LONDON (AFP) - A "sustained and determined" cyberattack on Britain's parliament compromised up to 90 email accounts, a parliamentary spokesman said Sunday (June 25).
The National Crime Agency said it was investigating "a possible cyber incident affecting parliament", which raised fears of blackmail threats against some of the 9,000 parliamentary email account holders.
"Investigations are ongoing, but it has become clear that significantly fewer than one percent of the 9,000 accounts on the parliamentary network have been compromised," the parliamentary spokesman told the Press Association.
"As they are identified, the individuals whose accounts have been compromised have been contacted and investigations to determine whether any data has been lost are under way," he added.
Parliament shut down external access to email accounts on Saturday as it battled what officials called a "sustained and determined" attack.
The threat followed reports in British media, including the Times, that hackers were selling passwords for MPs online. Security was so lax that even a worker in a McDonald's branch across the road knew the password for Parliament's WiFi network, the Daily Mail reported.
Concerns have also been raised over the management of the system with digital director Rob Greig taking 10 hours to warn MPs of the potential breach, the paper said.
A Whitehall source claimed to the Sunday Times: 'When he arrived he had no knowledge of security. The WiFi password was known to the guy in McDonald's across Westminster Bridge. Things have got better, but he's not an expert in security."
A global ransomware attack last month hit hundreds of thousands of computers, including hospitals in Britain that were forced to shut down, divert emergency cases and postpone operations.
The so-called WannaCry ransomware locked access to user files and in an on-screen message demanded payment of $300 ($416) in the virtual currency Bitcoin in order to decrypt the files.

- _BRIEF 1_:
Answer these questions using the article on the cyberattack against Britain's parliament.
(a) According to the parliamentary spokesman, up to how many email accounts were compromised?
(b) Which agency said it was investigating "a possible cyber incident affecting parliament"?
(c) How long did digital director Rob Greig take to warn MPs of the potential breach?
- _BRIEF 2_: Output, word for word, the passage of the article on the parliament cyberattack between "The threat followed" and "Daily Mail reported.", inclusive.
The material placed after this article has nothing to do with it.

- _INFORMATION SUPPLIED_:
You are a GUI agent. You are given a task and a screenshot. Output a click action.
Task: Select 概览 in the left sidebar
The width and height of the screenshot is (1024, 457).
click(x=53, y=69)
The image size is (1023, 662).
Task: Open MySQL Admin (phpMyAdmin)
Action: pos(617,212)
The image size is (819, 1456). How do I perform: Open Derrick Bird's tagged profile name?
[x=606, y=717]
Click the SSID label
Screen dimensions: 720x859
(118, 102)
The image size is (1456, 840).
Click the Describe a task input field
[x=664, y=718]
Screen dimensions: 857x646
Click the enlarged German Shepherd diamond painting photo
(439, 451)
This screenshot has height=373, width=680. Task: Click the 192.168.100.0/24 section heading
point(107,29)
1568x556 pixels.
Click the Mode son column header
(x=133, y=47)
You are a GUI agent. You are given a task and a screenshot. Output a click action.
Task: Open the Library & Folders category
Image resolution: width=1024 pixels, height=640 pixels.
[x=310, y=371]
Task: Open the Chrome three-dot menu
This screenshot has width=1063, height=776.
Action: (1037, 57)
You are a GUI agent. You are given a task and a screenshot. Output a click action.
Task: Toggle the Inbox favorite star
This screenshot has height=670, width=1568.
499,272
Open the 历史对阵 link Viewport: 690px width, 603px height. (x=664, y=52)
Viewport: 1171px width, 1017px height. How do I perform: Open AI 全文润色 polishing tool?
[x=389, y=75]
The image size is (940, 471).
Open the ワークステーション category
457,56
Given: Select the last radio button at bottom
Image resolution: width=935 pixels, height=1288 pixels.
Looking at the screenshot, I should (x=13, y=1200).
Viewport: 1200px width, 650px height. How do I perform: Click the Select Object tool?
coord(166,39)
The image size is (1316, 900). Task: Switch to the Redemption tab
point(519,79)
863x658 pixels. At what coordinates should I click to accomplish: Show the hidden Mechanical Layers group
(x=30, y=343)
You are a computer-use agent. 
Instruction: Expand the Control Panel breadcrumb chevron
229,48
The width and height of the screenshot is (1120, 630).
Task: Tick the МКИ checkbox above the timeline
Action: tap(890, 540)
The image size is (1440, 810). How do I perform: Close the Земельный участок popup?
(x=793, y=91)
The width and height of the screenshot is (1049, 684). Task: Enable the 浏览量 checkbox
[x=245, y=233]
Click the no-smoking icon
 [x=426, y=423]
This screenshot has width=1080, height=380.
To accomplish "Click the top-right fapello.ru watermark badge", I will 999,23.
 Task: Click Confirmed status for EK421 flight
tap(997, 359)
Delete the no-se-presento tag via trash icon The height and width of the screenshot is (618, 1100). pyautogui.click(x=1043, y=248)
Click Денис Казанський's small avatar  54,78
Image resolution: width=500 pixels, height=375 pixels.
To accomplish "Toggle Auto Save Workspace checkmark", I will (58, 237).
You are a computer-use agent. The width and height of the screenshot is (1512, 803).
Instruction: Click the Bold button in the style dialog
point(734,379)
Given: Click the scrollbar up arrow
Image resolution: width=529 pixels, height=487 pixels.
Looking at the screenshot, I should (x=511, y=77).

- _EXPECTED ANSWER 1_:
(a) Up to 90 email accounts.
(b) The National Crime Agency.
(c) 10 hours.

- _EXPECTED ANSWER 2_:
The threat followed reports in British media, including the Times, that hackers were selling passwords for MPs online. Security was so lax that even a worker in a McDonald's branch across the road knew the password for Parliament's WiFi network, the Daily Mail reported.